Cath Speight, Unite national officer said: “Our unions have come together to urge the shareholders of HSBC to honour their corporate social responsibilities to meet the highest standards of governance and dignity and respect for all HSBC workers in whatever part of the world they work.
“Throughout the world, workers are raising their concerns but are not being heard. A global agreement will mean workers have the right to belong to a trade union, to organise, and to be treated with fairness and respect. UNI and HSBC unions around the world also want a global agreement to ensure bloated executive bonuses don't come at the expense of workers' rights.”
Top HSBC executives are getting huge pay packets while ordinary workers pay the price for the economic downturn.
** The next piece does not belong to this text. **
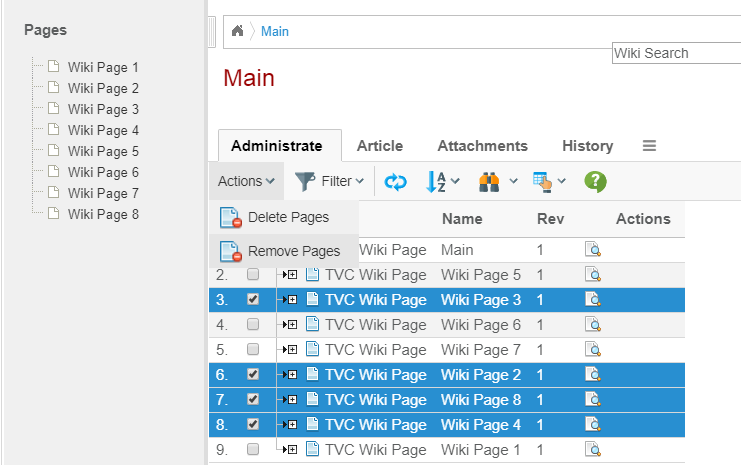Click the table export icon
Image resolution: width=741 pixels, height=465 pixels.
click(548, 181)
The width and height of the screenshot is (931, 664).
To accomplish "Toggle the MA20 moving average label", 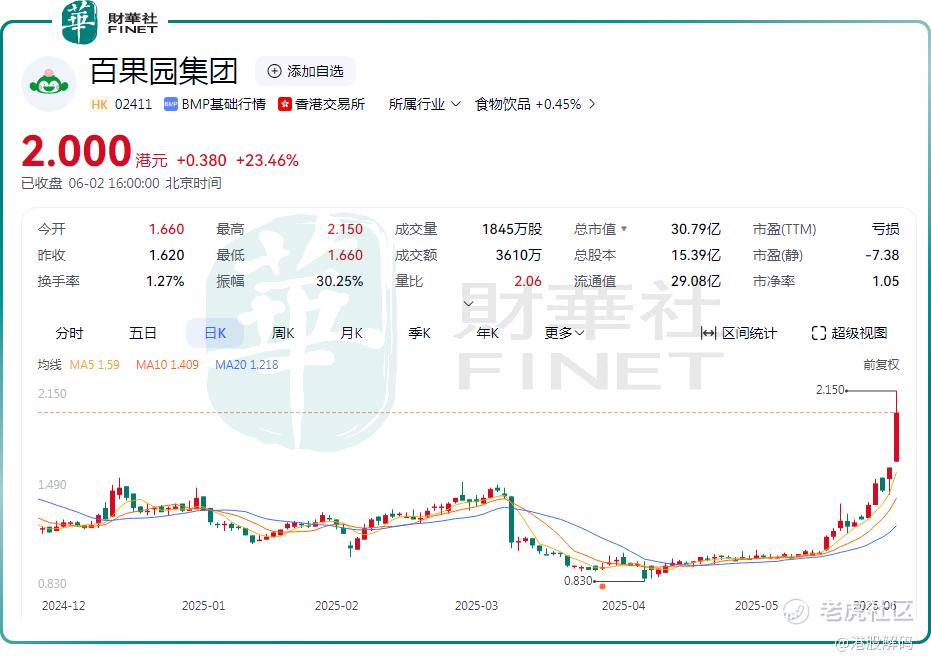I will pos(246,365).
To compensate for cuts in staff, employees across the globe report they do more work for less pay, staying late and coming in on weekends with little or no overtime compensation.
HSBC Head of investment banking Stuart Gulliver got £10 million last year. US workers, however, were paid just above minimum wage, forced to shell out hundreds monthly for health insurance.
CEO Michael Geoghegan got £4.3 million. But in Colombia, HSBC fired workers after they joined the union.
A global agreement will fight these types of inequalities worldwide. It will mean unions will be able to discuss workers’ issues with HSBC management locally and globally, so problems can be resolved quickly.
Such an agreement will also help HSBC’s workers focus on customers’ needs instead of aggressive sales targets.
“We have been troubled by the reports that we have heard from workers in most of HSBC’s biggest markets of employees being forced to aggressively sell products and services to customers, in many cases despite the customers needs not because of them,” said Head of UNI Finance Oliver Roethig. “With a global agreement, the company will join us in a partnership to work on a transnational basis to modify this risky practice – for the good of HSBC, its investors and the workers.”